▶ Items from a data source
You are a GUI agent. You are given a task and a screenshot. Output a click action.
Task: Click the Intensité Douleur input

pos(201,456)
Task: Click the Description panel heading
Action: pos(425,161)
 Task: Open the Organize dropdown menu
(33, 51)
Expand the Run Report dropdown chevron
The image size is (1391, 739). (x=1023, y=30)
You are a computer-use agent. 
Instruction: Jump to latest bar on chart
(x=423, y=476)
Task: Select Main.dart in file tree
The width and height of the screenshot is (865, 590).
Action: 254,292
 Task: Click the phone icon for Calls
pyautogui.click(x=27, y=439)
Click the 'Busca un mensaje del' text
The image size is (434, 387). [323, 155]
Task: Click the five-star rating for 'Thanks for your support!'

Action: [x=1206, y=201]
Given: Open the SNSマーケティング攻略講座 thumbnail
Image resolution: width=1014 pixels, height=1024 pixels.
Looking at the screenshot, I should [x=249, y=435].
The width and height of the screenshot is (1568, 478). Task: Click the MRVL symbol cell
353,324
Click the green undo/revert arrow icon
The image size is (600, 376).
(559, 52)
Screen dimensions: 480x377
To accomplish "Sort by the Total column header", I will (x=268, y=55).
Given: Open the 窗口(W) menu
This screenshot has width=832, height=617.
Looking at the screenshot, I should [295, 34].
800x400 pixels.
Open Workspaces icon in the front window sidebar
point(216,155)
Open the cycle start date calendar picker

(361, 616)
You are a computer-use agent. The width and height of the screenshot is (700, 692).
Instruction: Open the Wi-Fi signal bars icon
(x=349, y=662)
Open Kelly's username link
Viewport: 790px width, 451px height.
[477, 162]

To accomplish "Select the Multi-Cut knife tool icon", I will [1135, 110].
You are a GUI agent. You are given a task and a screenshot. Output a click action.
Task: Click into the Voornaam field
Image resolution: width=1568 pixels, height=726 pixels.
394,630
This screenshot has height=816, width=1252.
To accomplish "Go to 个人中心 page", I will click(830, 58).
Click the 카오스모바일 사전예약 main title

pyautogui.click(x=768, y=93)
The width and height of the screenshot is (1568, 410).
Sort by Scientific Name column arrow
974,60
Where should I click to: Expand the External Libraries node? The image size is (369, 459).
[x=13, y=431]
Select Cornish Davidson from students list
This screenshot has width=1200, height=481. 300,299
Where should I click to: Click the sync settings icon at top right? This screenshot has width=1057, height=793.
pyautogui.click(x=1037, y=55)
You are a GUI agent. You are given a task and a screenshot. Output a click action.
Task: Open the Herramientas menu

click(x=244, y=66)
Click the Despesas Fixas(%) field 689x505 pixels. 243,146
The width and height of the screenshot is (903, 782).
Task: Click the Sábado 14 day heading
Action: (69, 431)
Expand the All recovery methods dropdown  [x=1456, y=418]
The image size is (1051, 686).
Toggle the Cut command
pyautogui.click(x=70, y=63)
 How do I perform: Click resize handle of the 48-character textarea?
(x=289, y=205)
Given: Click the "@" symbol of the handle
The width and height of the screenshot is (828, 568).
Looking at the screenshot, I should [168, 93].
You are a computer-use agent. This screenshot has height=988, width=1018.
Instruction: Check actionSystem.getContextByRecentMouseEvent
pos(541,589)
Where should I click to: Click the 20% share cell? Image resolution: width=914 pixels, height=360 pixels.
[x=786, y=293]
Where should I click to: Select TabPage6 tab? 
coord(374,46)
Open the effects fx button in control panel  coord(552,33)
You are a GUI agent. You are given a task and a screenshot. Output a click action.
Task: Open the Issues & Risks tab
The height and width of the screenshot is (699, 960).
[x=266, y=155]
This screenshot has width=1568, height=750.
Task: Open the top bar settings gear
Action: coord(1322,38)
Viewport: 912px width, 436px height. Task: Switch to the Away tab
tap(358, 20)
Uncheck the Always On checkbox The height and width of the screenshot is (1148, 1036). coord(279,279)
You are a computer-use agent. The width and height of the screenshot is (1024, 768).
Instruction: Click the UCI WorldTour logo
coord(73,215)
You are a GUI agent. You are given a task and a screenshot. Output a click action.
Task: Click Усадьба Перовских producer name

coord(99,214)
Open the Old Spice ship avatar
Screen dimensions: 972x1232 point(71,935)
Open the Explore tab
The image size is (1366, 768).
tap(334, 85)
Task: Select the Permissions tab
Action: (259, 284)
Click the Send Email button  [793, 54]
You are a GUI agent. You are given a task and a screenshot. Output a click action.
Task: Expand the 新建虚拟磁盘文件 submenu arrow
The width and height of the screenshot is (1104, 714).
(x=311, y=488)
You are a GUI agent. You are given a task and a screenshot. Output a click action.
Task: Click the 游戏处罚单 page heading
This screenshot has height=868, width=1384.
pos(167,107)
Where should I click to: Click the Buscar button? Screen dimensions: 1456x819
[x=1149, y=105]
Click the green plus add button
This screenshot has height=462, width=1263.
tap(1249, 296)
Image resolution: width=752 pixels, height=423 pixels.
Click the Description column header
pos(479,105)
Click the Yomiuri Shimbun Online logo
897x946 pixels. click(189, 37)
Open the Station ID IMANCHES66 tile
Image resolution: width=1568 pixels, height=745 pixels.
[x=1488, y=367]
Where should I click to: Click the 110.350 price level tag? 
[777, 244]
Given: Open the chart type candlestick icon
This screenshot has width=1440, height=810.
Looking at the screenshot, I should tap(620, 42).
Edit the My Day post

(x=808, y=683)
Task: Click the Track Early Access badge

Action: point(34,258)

▶ Exercise
Copy every line above without changes.

▶ Answer box
You are a GUI agent. You are given a task and a screenshot. Output a click action.
Task: Click the Intensité Douleur input

pos(201,456)
Task: Click the Description panel heading
Action: pos(425,161)
 Task: Open the Organize dropdown menu
(33, 51)
Expand the Run Report dropdown chevron
The image size is (1391, 739). (x=1023, y=30)
You are a computer-use agent. 
Instruction: Jump to latest bar on chart
(x=423, y=476)
Task: Select Main.dart in file tree
The width and height of the screenshot is (865, 590).
Action: 254,292
 Task: Click the phone icon for Calls
pyautogui.click(x=27, y=439)
Click the 'Busca un mensaje del' text
The image size is (434, 387). [323, 155]
Task: Click the five-star rating for 'Thanks for your support!'

Action: [x=1206, y=201]
Given: Open the SNSマーケティング攻略講座 thumbnail
Image resolution: width=1014 pixels, height=1024 pixels.
Looking at the screenshot, I should [x=249, y=435].
The width and height of the screenshot is (1568, 478). Task: Click the MRVL symbol cell
353,324
Click the green undo/revert arrow icon
The image size is (600, 376).
(559, 52)
Screen dimensions: 480x377
To accomplish "Sort by the Total column header", I will (x=268, y=55).
Given: Open the 窗口(W) menu
This screenshot has width=832, height=617.
Looking at the screenshot, I should [295, 34].
800x400 pixels.
Open Workspaces icon in the front window sidebar
point(216,155)
Open the cycle start date calendar picker

(361, 616)
You are a computer-use agent. The width and height of the screenshot is (700, 692).
Instruction: Open the Wi-Fi signal bars icon
(x=349, y=662)
Open Kelly's username link
Viewport: 790px width, 451px height.
[477, 162]

To accomplish "Select the Multi-Cut knife tool icon", I will [1135, 110].
You are a GUI agent. You are given a task and a screenshot. Output a click action.
Task: Click into the Voornaam field
Image resolution: width=1568 pixels, height=726 pixels.
394,630
This screenshot has height=816, width=1252.
To accomplish "Go to 个人中心 page", I will click(830, 58).
Click the 카오스모바일 사전예약 main title

pyautogui.click(x=768, y=93)
The width and height of the screenshot is (1568, 410).
Sort by Scientific Name column arrow
974,60
Where should I click to: Expand the External Libraries node? The image size is (369, 459).
[x=13, y=431]
Select Cornish Davidson from students list
This screenshot has width=1200, height=481. 300,299
Where should I click to: Click the sync settings icon at top right? This screenshot has width=1057, height=793.
pyautogui.click(x=1037, y=55)
You are a GUI agent. You are given a task and a screenshot. Output a click action.
Task: Open the Herramientas menu

click(x=244, y=66)
Click the Despesas Fixas(%) field 689x505 pixels. 243,146
The width and height of the screenshot is (903, 782).
Task: Click the Sábado 14 day heading
Action: (69, 431)
Expand the All recovery methods dropdown  [x=1456, y=418]
The image size is (1051, 686).
Toggle the Cut command
pyautogui.click(x=70, y=63)
 How do I perform: Click resize handle of the 48-character textarea?
(x=289, y=205)
Given: Click the "@" symbol of the handle
The width and height of the screenshot is (828, 568).
Looking at the screenshot, I should [168, 93].
You are a computer-use agent. This screenshot has height=988, width=1018.
Instruction: Check actionSystem.getContextByRecentMouseEvent
pos(541,589)
Where should I click to: Click the 20% share cell? Image resolution: width=914 pixels, height=360 pixels.
[x=786, y=293]
Where should I click to: Select TabPage6 tab? 
coord(374,46)
Open the effects fx button in control panel  coord(552,33)
You are a GUI agent. You are given a task and a screenshot. Output a click action.
Task: Open the Issues & Risks tab
The height and width of the screenshot is (699, 960).
[x=266, y=155]
This screenshot has width=1568, height=750.
Task: Open the top bar settings gear
Action: coord(1322,38)
Viewport: 912px width, 436px height. Task: Switch to the Away tab
tap(358, 20)
Uncheck the Always On checkbox The height and width of the screenshot is (1148, 1036). coord(279,279)
You are a computer-use agent. The width and height of the screenshot is (1024, 768).
Instruction: Click the UCI WorldTour logo
coord(73,215)
You are a GUI agent. You are given a task and a screenshot. Output a click action.
Task: Click Усадьба Перовских producer name

coord(99,214)
Open the Old Spice ship avatar
Screen dimensions: 972x1232 point(71,935)
Open the Explore tab
The image size is (1366, 768).
tap(334, 85)
Task: Select the Permissions tab
Action: (259, 284)
Click the Send Email button  [793, 54]
You are a GUI agent. You are given a task and a screenshot. Output a click action.
Task: Expand the 新建虚拟磁盘文件 submenu arrow
The width and height of the screenshot is (1104, 714).
(x=311, y=488)
You are a GUI agent. You are given a task and a screenshot. Output a click action.
Task: Click the 游戏处罚单 page heading
This screenshot has height=868, width=1384.
pos(167,107)
Where should I click to: Click the Buscar button? Screen dimensions: 1456x819
[x=1149, y=105]
Click the green plus add button
This screenshot has height=462, width=1263.
tap(1249, 296)
Image resolution: width=752 pixels, height=423 pixels.
Click the Description column header
pos(479,105)
Click the Yomiuri Shimbun Online logo
897x946 pixels. click(189, 37)
Open the Station ID IMANCHES66 tile
Image resolution: width=1568 pixels, height=745 pixels.
[x=1488, y=367]
Where should I click to: Click the 110.350 price level tag? 
[777, 244]
Given: Open the chart type candlestick icon
This screenshot has width=1440, height=810.
Looking at the screenshot, I should tap(620, 42).
Edit the My Day post

(x=808, y=683)
Task: Click the Track Early Access badge

Action: point(34,258)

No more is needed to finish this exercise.